# What is the most efficient way to compare items in 2 different arrays using Solidity?

Within a Solidity Smart Contract, I have 2 arrays that need to be compared. I would like the output to be 3 different arrays that can be used for other logic within the contract.

Example of the arrays:

``````contract myLists {

string[5] public listOne = ['AAA','BBB','CCC','DDD','EEE'];
string[5] public listTwo = ['AAA','BBB','DDD','FFF','GGG'];

}
``````

The outputs should be:

``````#Output 1: items in listTwo that do not exist in listOne
string[] public output1['FFF','GGG']
#Output 2: items in listTwo that exist in listOne
string[] public output2['AAA','BBB','DDD']
#Output 3: items in listOne that do not exist in listTwo
string[] public output3['CCC','EEE']
``````

From all my research, it seems array functionality is quite limited in Solidity and the only way may be a for loop.

What is the most gas efficient way to achieve this with arrays. Alternatively, is there a more efficient approach using a different method of storage e.g. Structs?

Thanks.

I've probably made some minor mistakes here but you get the jist of it. Use keccak256(abi.encodePacked("ABC")) to be able to compare strings. Then loop through one element of list2 at a time and compare that to all the elements in list1, when it sees an element that is the same, it adds that to the new list, breaks out of the inner loop and goes to the next element in list2 and compares that to all elements in list1.. and so on.

``````
//Output: items in listTwo that exist in listOne
function compare() public view returns(string[] memory) {
// write to memory to save gas when looping through
string[5] memory list1 = listOne;
string[5] memory list2 = listTwo;

string[] memory l2Inl1;
uint nonce;
for(uint i; i < 5; i++){
for(uint j; j < 5; j++){
if(keccak256(abi.encodePacked(list2[i])) == keccak256(abi.encodePacked(list1[j]))){
l2Inl1[nonce] = list2[i];
nonce++;
break
}
}
}
return l2Inl1;
}
``````

You would need to construct something like this for each output that you need. Depending on what chain you run this, the gas cost of running keccak256(abi.encodePacked()) on every string might get costly. I would consider doing this off chain. Or first converting the strings to (or from the start using) a list of bytes, which you can compare. However, converting them back might return unexpected results, it all depends on your use case, which I don't know. But This should hopefully give you some ideas at least!

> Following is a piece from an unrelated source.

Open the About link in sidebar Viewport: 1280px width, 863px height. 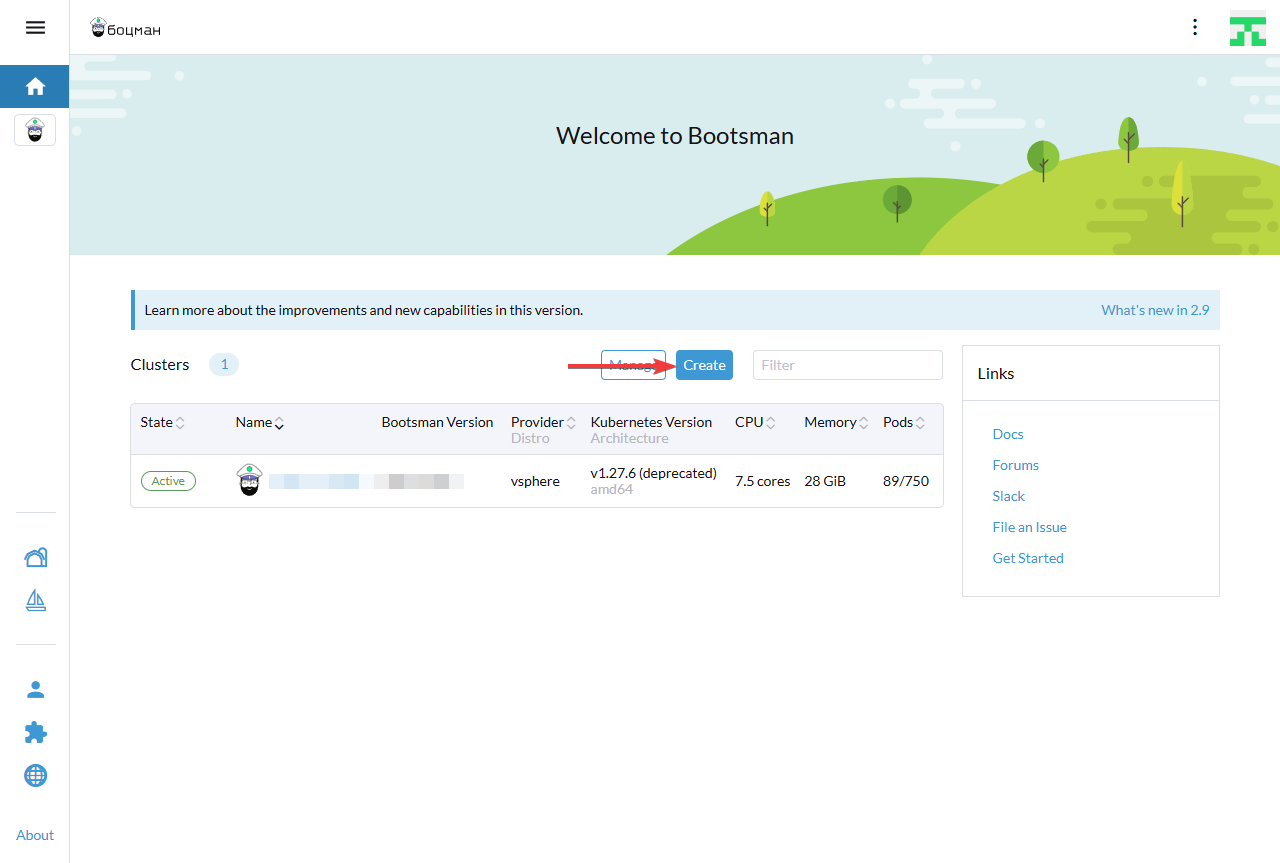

here a solution with an exist mapping. of course, the code cannot be used as it is because of the extremely high gas cost. in reality you wouldnt store all of your data in storage. also some pieces should be replaced with yul

``````contract ArrayTest
{
string[5] public listOne = ['AAA','BBB','CCC','DDD','EEE'];
string[5] public listTwo = ['AAA','BBB','DDD','FFF','GGG'];

mapping (string => bool) listOneContains;
mapping (string => bool) listTwoContains;

// #Output 1: items in listTwo that do not exist in listOne
string[] public output1;
// #Output 2: items in listTwo that exist in listOne
string[] public output2;
//#Output 3: items in listOne that do not exist in listTwo
string[] public output3;

constructor(){
for(uint256 i = 0;i<listOne.length;){//just if "one" and "two" have the same length; else u would use a second for loop
listOneContains[listOne[i]] = true;
listTwoContains[listTwo[i]] = true;
unchecked{
i++;
}
}

for(uint256 i = 0;i<listOne.length;){//just if "one" and "two" have the same length; else u would need seperated loops
if(!listOneContains[listTwo[i]]){
output1.push(listTwo[i]);
}
if(listOneContains[listTwo[i]]){
output2.push(listTwo[i]);
}
if(!listTwoContains[listOne[i]]){
output3.push(listOne[i]);
}
unchecked{
i++;
}
}

}
}
``````

Recently did this in the following way: https://github.com/1inch/farming/blob/c0d617188d6e8be1fb0fa2d8bb85a62f7b1db42d/contracts/ERC20Farmable.sol#L116-L146

Array operation like you said is pretty limited in Solidity. Another way to achieve what you want is to do off-chain calculation since both listOne and listTwo are public, you can then feed the off-chain calculation result to whatever need it.